Hoy queda muy poca de la tierra que en su momento London acumuló en su granja de inclinación colectivista (Rancho Bonito), donde había un techo para cualquiera y donde el escritor intentaba hacer un paraíso socialista. Algunas edificaciones son apenas ruinas, como ruinas son los restos de su Casa del Lobo. La casa que iba a ser la mejor casa de todo Estados Unidos, creía él y que se quemó al día siguiente de haber sido terminada, en 1914. La mayoría de las tierras pertenecen a los herederos de quien fuera su ama de llaves. Ahora, como la mayoría de esas tierras, están dedicadas al cultivo de la uva para la industria vinícola.

Recorrí aquellos bosques donde London reflexionaba mientras galopaba a caballo, Sailor on horseback como tituló Irving Stone la biografía sobre él. Visité su modesta tumba, a medio camino de su Casa del Lobo y al lado de la tumba de los niños que sirvieron de modelo para su relato sobre el Valle de la Luna.
Estudio de Jack London

Pero quizá el momento más revelador para mí, como escritor, fue observar su estudio. Un amplio lugar, iluminado por el sol estival de enero, donde se acumulan muchos de los objetos que utilizó para producir su abundante obra (56 libros escritos en menos de dieciseís años). London fue una suerte de Gadget man de su época. Había varios modelos de dictáfonos, máquinas para reproducir textos (primitivas versiones del sténcil o mimeógrafo), cámaras fotográficas, por supuesto también aparatos de música y el escritorio con la máquina de escribir donde su esposa, Charmian Kitteredge, pasaba a limpio su correspondencia diaria y las cinco cuartillas que el escritor escribió cada día, "menos es poco, más es demasiado"; esas más o menos 1500 páginas que escribió cada año y que poco corrig. Esa tarea la cumplían sus hermanas y la propia Charmian. También es notable su rincón de lectura, un camastro donde tomaba notas y las colgaba de una cuerda como ropa tendida.
Notas en el tendedero del estudio

De todos modos, esa capacidad para producir explica la abundancia de su obra y también su disparidad. London fue un autor profesional que consideraba su obra, en parte, simple "mercancía cerebral", aunque desde luego también se sentía orgulloso de ella. Eso lo llevó a emprender los más variados esfuerzos, periodismo, novelas, cuentos, piezas de teatro, e incluso alcanzó a tener alguna experiencia con el cine.

Frente a las ruinas de la Casa del Lobo (Foto de Lucila Escamilla)
◆ ◆ ◆ ◆ ◆ ◆ ◆
» **Tus tareas**
A. Reproduce, por favor, el pasaje del texto sobre Jack London que comienza con "Recorrí aquellos bosques" y continúa hasta "de la Luna.".
B. Enumera los aparatos que, según el texto sobre Jack London, había en su estudio.

» **Datos extraídos**
◆ ◆ ◆ ◆ ◆ ◆ ◆
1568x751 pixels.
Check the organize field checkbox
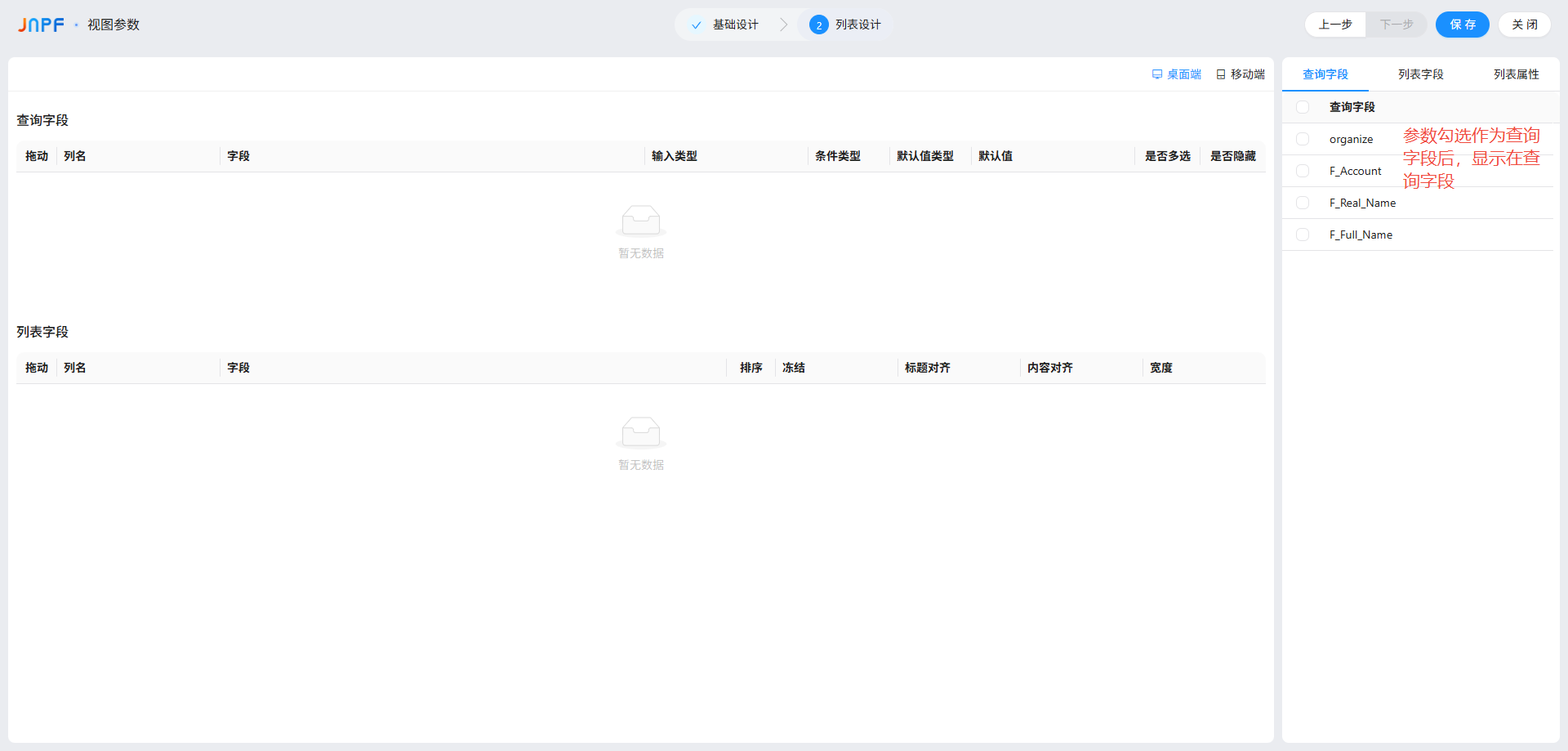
◆ ◆ ◆ ◆ ◆ ◆ ◆
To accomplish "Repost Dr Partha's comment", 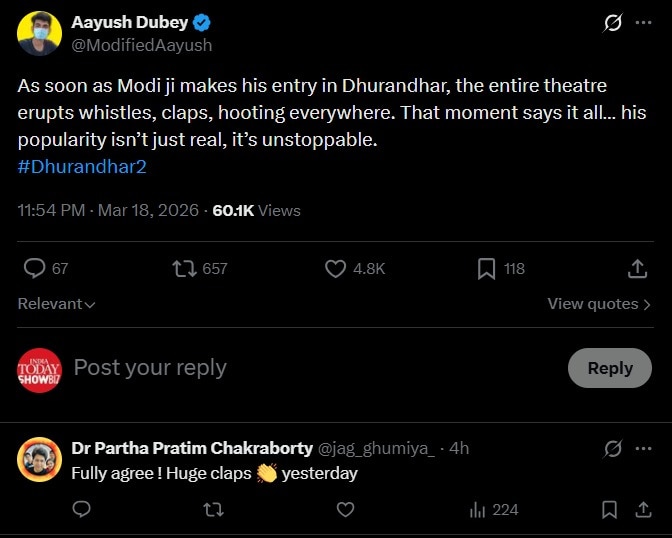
◆ ◆ ◆ ◆ ◆ ◆ ◆
» **Las respuestas**
A.
Recorrí aquellos bosques donde London reflexionaba mientras galopaba a caballo, Sailor on horseback como tituló Irving Stone la biografía sobre él. Visité su modesta tumba, a medio camino de su Casa del Lobo y al lado de la tumba de los niños que sirvieron de modelo para su relato sobre el Valle de la Luna.

B.
- Dictáfonos
- Máquinas para reproducir textos
- Cámaras fotográficas
- Aparatos de música
- Máquina de escribir